Forgetting the foreign ownership issues, I think there may be other flaws in the concept too.
1) Low cost carriers work by fitting as many people into an air craft as they can, with minimal service. Its all well and good having your 2 hour Southwest flight with no food service as such, and less than spacious seating. But if you expand that into long haul routes, you are not going to be the most popular airline. Admittedly charter airlines do this, but they primarily operate to holiday markets, what you are talking about appears to be a concept aimed more at the buisiness market, which I doubt would find such conditions acceptable. I doubt anyone would be too overjoyed about an 8 hour flight with hardly any food, no entertainment, and cramped seating.
2) Low cost carriers also work by having fast turn arounds, so they can utilise air craft as much as possible. If I have a 737 with 30 minute turn around, and an average sector length of 1 hour 30 minutes, I can do say 6 sectors in a twelve hour period. With 137 passengers (Southwest 73G), that means i can carry 822 passengers in that 12 hour period. Now, in the same time, your 767 will likely on average fly 2 or less sectors. Your turnaround times will be longer, as will your flight times. This of course means you are going to have to charge more per seat-mile than Southwest and co, to make a profit.

Sorry, but I just don't see it working


"So powerful is the light of unity that it can illuminate the whole earth." - Bahá'u'lláh
User currently offlineTwaneedsnohelp From , joined Dec 1969, posts, RR:
Reply 5, posted (14 years 3 months 4 weeks 3 hours ago) and read 1688 times:

Glad your thinking but time does not allow all the issues i see with your idea.

keep thinking though!

User currently offlineTriStar500 From Germany, joined Nov 1999, 4706 posts, RR: 39
Reply 6, posted (14 years 3 months 4 weeks 2 hours ago) and read 1681 times:

From an operational standpoint, with legal, 5th-freedom-issues put aside (which would make it even more impossible), time zones will become a big hazard for your scheduling.
You will have to offer flights at - from passenger's and crew's point of view - unattractive times, e.g. NYC-LON departing 4 a.m. in the morning etc. (just an example), if you want to use your 767's for more than 2 cycles a day. Remember that you can't use your planes on each of your routes, because they are registered with their respective subsidiaries.

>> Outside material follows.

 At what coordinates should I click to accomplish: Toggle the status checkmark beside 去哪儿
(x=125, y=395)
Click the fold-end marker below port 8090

Another reason, why THIS concept would hardly work.
But I really enjoy reading and evaluating your ideas - hope to hear from your creative business plans again.  Smile/happy/getting dizzy

Homer: Facts are meaningless. You could use facts to prove anything that's even remotely true!
User currently offlineVirginFlyer From New Zealand, joined Sep 2000, 4652 posts, RR: 37
Reply 7, posted (14 years 3 months 4 weeks 1 hour ago) and read 1659 times:

Yeah, don't give up with the ideas just because this one is a bit of a dog. I don't think anyone has ever got anything right the first time, it usually takes a bit of refinement, and sometimes a rethink. But you will find that in amongst a dozen crazy ideas, there may just be a really good one! Keep posting your plans - sooner or later you will give us a stunner!

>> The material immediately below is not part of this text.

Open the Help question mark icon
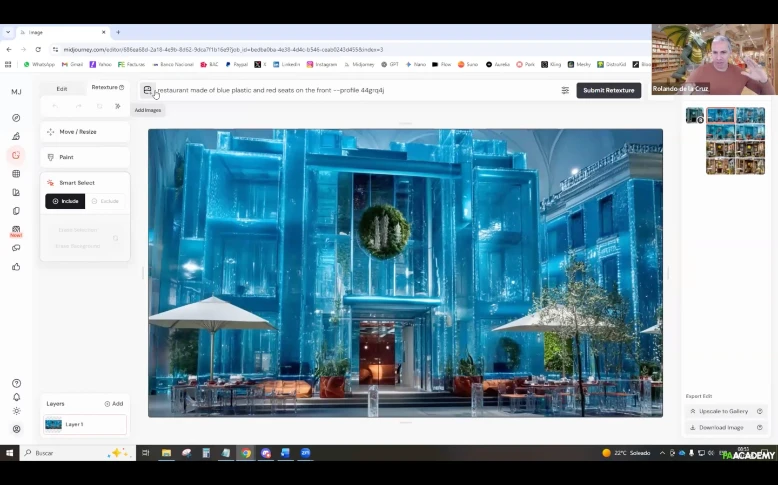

"So powerful is the light of unity that it can illuminate the whole earth." - Bahá'u'lláh
User currently offlineN202PA From United States of America, joined Jun 2000, 1577 posts, RR: 3
Reply 8, posted (14 years 3 months 3 weeks 6 days 19 hours ago) and read 1626 times:

Oy. What is it with kids around here that think they can start airlines like this on a whim?

User currently offlineElchanan From Norway, joined Sep 2001, 60 posts, RR: 0
Reply 9, posted (14 years 3 months 3 weeks 6 days 19 hours ago) and read 1610 times:

"Oy. What is it with kids around here that think they can start airlines like this on a whim?"

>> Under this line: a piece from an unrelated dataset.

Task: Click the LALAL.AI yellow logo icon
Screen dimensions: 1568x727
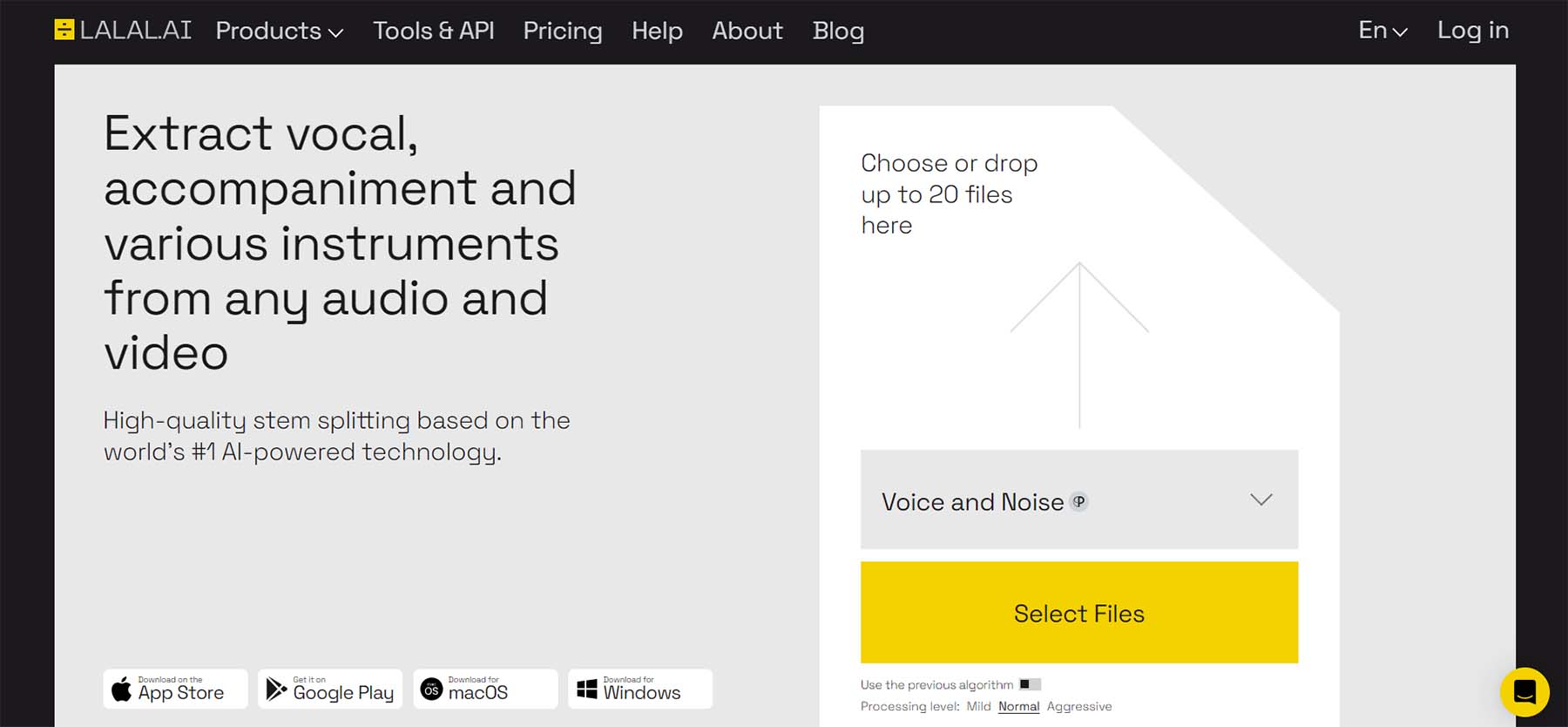Action: coord(64,30)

I agree with you that this is no easy operation - even for experienced businessmen. And the concept doesn't seem doable. Nevertheless I think it's great that people think of ideas and concepts regardless of age and experience, and I for one took great interest in reading the many constructive replies that explicitly display the problems this concept would face. Keep on thinking 747-600x and good answers from the rest of you!